Chez qui y a-t-il les plus grands dangers pour l’avenir des hommes ? N’est-ce pas chez les bons et les justes ? Brisez, brisez-moi les bons et les justes !

Ô mes frères, avez-vous compris celle parole ? Vous fuyez devant moi ? Vous êtes effrayés ? Vous tremblez devant cette parole ? Ô mes frères, ce n’est que lorsque je vous ai dit de briser les bons et les tables des bons que j’ai embarqué l’homme sur sa pleine mer !

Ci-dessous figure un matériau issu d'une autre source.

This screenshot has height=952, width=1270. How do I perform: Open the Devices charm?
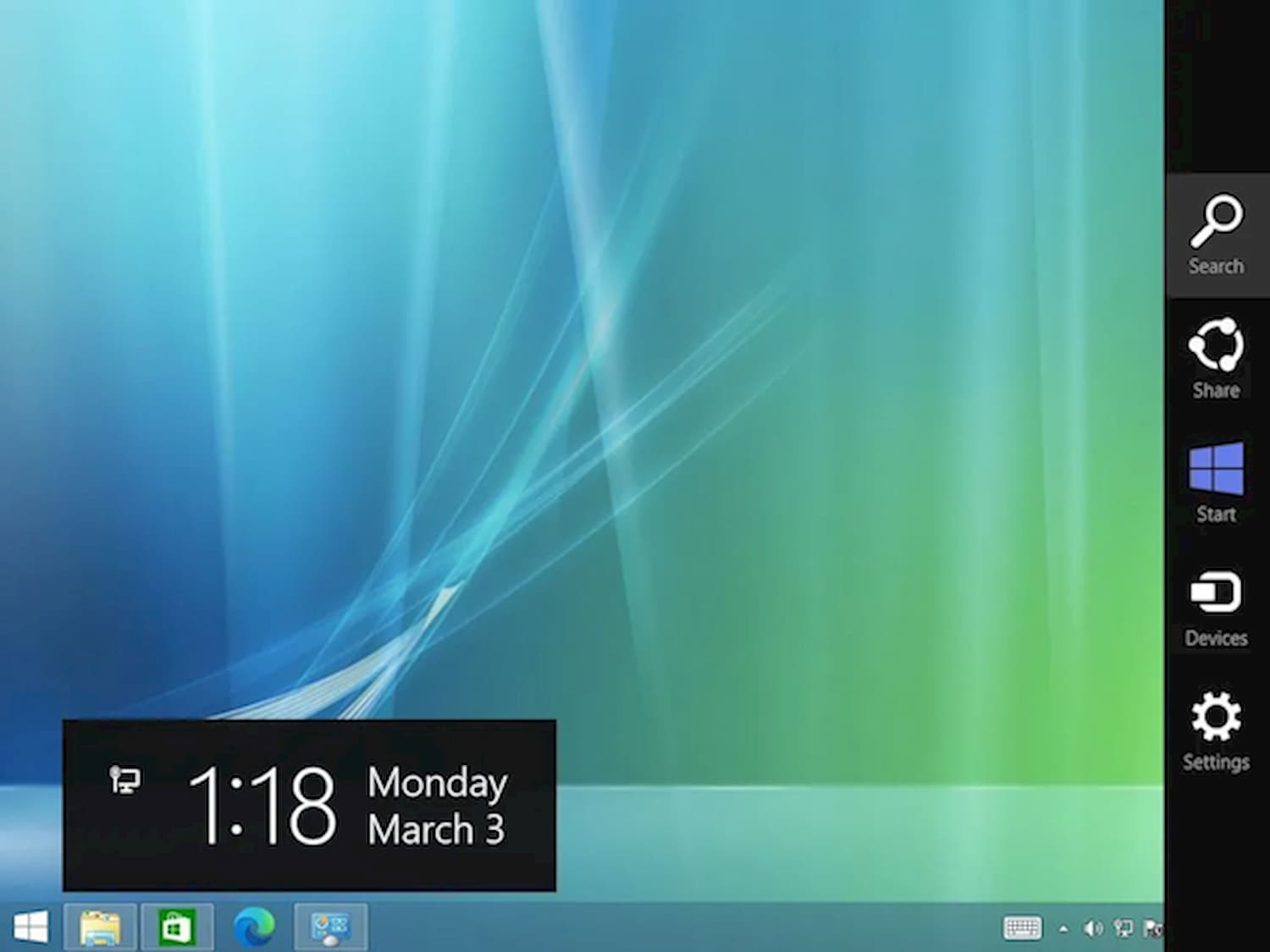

Jusqu’à présent, on a attribué au bon, dit encore Nietzsche, « une valeur supérieure à celle du méchant, supérieure au sens du progrès, de l’utilité, de l’influence féconde pour ce qui regarde le développement de l’homme en général (sans oublier l’avenir de l’homme). Que serait-ce si le contraire était vrai ? Si, dans l’homme bon, il y avait un symptôme de déclin, quelque chose comme un danger, une séduction, un poison, un narcotique qui fait peut-être vivre le présent aux dépens de l’avenir !… En sorte que, si le plus haut degré de puissance et de splendeur du type homme, possible en lui-même, n’a jamais été atteint, la faute en serait précisément à la morale ! En sorte que, entre tous les dangers, la morale serait le danger par excellence ![1] »

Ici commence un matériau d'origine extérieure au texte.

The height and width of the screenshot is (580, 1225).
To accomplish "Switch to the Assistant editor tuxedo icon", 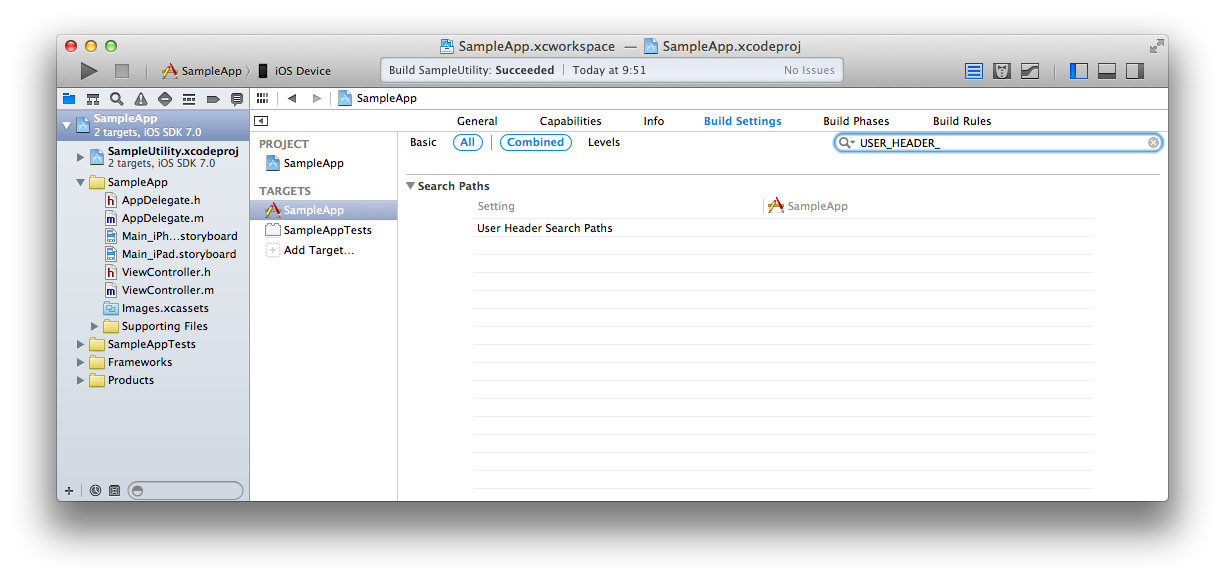I will tap(1002, 71).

Après avoir ainsi posé le problème, Nietzsche l’aborde hardiment. Qu’est-ce qui est vraiment bon, se demande-t-il, bon au sens naturel, non moral ? Et il répond : « Tout ce qui exalte en l’homme le sentiment de puissance, la volonté de puissance, la puissance elle-même. » Qu’est-ce qui est mauvais ? — « Tout ce qui a sa racine dans la faiblesse. » Qu’on ne nous parle donc pas de vertu, mais « de valeur, — vertu dans le style de la Renaissance, virtù, vertu dépourvue de moraline. » — (Nietzsche dit dédaigneusement moraline comme on dit nicotine ou morphine.) « Où manque la volonté de puissance, il y a déclin. Je prétends que cette volonté manque précisément dans toutes les plus hautes valeurs de l’humanité, — que les valeurs de déclin, les valeurs nihilistes règnent sous les noms les plus sacrés. » Le christianisme, où se résume le mouvement moral de l’humanité jusqu’à

  1. Généalogie de la morale, p. 18.